You can see all the models on the Gist.

Defining CASL permissions to user

In this example we are adding permissions directly to the JWT we are generating and signing so we don’t have to fetch user’s permissions every time from the database (or cache) when user makes a request. We get the claims.role from the authentication token and it can be e.g. “admin”, “user” or whatever you need.

services/token.js is the class where we fetch the permissions for the role and generate the JWT. It fetches the permissions for the user’s roles, gets the user groups and those groups’ roles and permissions. Then it merges the permissions to be unique and adds them to the JWT.

The JWT looks something like this:

	{
	"sub": "1234567890",
	"role": "user",
	"groups": [1, 3],
	"permissions": [
	{
	"action": "read",
	"subject": "Users",
	"fields": null,
	"conditions": {
	"id": "${user.tenant}"
	}
	},
	{
	"action": "edit",
	"subject": "User",
	"fields": null,
	"conditions": {
	"id": "${user.id}",
	"TenantId": "${user.tenant}"
	}
	},
	]
	}

view raw jwt-sample.json hosted with ❤ by GitHub

Now we have all the permissions for the user in JWT which we can use in our services and routes. The solution isn’t optimal as the JWT can grow large if user has lots of permissions.

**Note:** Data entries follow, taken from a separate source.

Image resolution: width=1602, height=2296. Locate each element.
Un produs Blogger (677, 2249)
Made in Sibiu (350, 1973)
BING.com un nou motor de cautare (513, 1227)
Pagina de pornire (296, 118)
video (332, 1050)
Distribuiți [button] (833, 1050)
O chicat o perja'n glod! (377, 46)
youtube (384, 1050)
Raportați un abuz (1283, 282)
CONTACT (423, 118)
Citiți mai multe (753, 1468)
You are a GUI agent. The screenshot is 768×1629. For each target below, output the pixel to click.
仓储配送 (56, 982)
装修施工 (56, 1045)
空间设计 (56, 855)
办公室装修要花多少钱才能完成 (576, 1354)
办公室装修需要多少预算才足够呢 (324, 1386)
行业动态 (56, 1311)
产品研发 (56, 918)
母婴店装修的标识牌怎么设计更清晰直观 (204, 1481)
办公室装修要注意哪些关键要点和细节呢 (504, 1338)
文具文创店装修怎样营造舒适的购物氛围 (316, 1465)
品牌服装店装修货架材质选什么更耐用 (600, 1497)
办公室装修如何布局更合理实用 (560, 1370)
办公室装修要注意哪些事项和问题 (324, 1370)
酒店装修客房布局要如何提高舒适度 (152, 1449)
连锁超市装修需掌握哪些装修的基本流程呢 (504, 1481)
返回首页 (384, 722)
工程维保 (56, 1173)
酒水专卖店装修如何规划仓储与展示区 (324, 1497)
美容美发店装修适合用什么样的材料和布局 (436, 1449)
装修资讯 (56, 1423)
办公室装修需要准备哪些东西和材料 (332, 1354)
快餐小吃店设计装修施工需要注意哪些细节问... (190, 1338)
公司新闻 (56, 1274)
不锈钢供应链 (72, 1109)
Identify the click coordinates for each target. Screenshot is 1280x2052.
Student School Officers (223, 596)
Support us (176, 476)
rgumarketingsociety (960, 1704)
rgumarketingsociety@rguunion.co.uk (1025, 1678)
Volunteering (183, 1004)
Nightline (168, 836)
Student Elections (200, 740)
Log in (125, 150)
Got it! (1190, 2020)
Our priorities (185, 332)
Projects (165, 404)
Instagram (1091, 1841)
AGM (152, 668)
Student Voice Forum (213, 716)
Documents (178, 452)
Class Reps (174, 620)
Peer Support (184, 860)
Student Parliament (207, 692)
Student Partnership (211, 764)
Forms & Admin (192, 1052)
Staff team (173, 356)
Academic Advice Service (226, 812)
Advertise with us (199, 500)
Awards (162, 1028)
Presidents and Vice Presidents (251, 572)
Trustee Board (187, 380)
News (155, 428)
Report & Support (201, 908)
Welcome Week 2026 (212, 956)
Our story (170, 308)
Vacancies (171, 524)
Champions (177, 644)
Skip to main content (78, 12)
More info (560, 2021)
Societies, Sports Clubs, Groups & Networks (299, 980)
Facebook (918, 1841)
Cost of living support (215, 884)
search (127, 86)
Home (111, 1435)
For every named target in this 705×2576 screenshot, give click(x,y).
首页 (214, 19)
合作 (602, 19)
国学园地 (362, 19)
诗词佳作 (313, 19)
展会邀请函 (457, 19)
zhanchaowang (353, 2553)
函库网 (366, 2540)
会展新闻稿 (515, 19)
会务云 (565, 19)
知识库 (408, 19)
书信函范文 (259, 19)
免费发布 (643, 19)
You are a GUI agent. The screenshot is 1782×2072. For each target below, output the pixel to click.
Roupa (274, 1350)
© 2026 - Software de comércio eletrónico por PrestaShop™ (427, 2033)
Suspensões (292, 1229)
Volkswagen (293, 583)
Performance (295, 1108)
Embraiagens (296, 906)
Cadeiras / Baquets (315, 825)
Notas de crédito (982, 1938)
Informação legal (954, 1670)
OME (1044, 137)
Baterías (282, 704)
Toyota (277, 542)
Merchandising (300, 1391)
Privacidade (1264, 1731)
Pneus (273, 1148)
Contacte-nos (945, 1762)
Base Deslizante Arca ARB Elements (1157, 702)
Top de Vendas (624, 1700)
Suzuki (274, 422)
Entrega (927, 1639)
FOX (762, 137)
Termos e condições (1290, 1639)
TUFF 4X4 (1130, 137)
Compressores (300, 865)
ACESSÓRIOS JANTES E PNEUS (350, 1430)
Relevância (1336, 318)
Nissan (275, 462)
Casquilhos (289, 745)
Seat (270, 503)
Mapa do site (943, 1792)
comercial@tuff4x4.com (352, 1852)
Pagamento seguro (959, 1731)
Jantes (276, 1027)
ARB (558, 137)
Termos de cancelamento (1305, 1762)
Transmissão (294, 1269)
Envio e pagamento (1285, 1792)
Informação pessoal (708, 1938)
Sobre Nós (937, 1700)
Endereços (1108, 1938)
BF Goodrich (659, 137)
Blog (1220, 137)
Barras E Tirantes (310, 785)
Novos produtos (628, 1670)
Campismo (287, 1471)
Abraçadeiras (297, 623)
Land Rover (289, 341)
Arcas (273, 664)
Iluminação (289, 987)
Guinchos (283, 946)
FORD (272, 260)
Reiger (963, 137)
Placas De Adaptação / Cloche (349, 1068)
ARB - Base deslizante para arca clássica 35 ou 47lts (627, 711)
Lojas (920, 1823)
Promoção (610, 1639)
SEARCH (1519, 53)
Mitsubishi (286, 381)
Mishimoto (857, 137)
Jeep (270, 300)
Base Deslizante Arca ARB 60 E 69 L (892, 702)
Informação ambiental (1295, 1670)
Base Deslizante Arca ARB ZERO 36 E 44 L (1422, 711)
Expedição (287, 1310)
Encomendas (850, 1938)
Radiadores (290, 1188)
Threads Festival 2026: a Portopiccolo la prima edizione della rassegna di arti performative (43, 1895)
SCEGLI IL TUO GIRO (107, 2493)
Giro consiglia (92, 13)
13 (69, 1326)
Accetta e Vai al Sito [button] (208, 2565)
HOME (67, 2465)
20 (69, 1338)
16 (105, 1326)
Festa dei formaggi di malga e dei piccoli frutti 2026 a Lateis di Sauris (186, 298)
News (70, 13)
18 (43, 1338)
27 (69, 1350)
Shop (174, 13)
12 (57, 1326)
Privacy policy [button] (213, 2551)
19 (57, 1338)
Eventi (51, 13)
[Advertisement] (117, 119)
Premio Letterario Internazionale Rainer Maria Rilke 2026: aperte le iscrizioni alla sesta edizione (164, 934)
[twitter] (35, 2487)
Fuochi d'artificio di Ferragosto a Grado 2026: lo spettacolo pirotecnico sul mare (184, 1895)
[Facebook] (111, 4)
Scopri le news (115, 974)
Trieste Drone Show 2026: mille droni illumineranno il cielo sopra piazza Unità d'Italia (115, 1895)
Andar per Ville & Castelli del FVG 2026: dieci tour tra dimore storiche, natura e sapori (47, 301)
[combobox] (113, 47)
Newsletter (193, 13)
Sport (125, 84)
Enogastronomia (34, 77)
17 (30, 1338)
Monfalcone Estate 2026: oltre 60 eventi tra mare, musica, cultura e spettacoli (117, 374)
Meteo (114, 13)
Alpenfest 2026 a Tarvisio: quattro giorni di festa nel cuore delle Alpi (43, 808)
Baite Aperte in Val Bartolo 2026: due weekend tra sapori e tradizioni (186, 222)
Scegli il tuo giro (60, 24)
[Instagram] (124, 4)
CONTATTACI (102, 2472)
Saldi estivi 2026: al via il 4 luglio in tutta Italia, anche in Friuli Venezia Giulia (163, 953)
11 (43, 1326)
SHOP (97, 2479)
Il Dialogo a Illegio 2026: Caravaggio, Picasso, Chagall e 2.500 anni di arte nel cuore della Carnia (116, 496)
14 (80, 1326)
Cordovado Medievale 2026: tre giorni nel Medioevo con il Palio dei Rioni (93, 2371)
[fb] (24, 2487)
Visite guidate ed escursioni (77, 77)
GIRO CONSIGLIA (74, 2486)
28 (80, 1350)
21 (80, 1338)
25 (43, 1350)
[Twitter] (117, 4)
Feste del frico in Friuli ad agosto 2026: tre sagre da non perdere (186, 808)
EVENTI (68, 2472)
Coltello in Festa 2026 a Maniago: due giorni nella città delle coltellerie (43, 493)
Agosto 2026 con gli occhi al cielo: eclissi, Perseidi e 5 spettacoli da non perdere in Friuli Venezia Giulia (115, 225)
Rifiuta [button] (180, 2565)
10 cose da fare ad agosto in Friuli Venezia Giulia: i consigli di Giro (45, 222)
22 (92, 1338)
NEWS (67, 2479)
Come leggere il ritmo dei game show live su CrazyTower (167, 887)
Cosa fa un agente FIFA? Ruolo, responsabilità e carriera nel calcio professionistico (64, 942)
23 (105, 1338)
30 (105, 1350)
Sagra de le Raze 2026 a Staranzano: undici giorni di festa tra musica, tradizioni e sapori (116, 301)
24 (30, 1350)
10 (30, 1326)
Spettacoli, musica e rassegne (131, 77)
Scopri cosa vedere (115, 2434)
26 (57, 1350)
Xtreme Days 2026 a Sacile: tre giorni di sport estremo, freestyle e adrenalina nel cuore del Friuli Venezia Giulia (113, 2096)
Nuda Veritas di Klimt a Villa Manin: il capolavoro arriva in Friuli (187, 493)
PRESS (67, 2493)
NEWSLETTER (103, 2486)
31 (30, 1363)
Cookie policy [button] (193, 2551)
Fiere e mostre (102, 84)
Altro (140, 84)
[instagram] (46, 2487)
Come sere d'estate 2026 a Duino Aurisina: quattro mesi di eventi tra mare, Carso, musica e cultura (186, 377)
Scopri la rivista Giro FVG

In the JWT you can see that the conditions attribute has a placeholder. middleware/abilities.js class parses the user JWT which we added permissions in JSON format, converts the condition to CASL’s condition and creates a CASL Ability so that we can add permission checks later on to our actions.

	const { AbilityBuilder, Ability } = require('@casl/ability');
	const parseCondition = (template, vars) => {
	if (!template) {
	return null;
	}
	JSON.parse(JSON.stringify(template), (_, rawValue) => {
	if (rawValue[0] !== '$') {
	return rawValue;
	}
	const name = rawValue.slice(2, -1);
	const value = get(vars, name);
	if (typeof value === 'undefined') {
	throw new ReferenceError(`Variable ${name} is not defined`);
	}
	return value;
	});
	return null;
	};
	const defineAbilitiesFor = (jwtToken) => {
	const { can: allow, build } = new AbilityBuilder(Ability);
	jwtToken.permissions.forEach((item) => {
	const parsedConditions = parseCondition(item.conditions, { jwtToken });
	allow(item.action, item.subject, item.fields, parsedConditions);
	});
	return build();
	};
	module.exports = { defineAbilitiesFor };

view raw middleware-abilities.js hosted with ❤ by GitHub

Now you can check the permissions in e.g. route.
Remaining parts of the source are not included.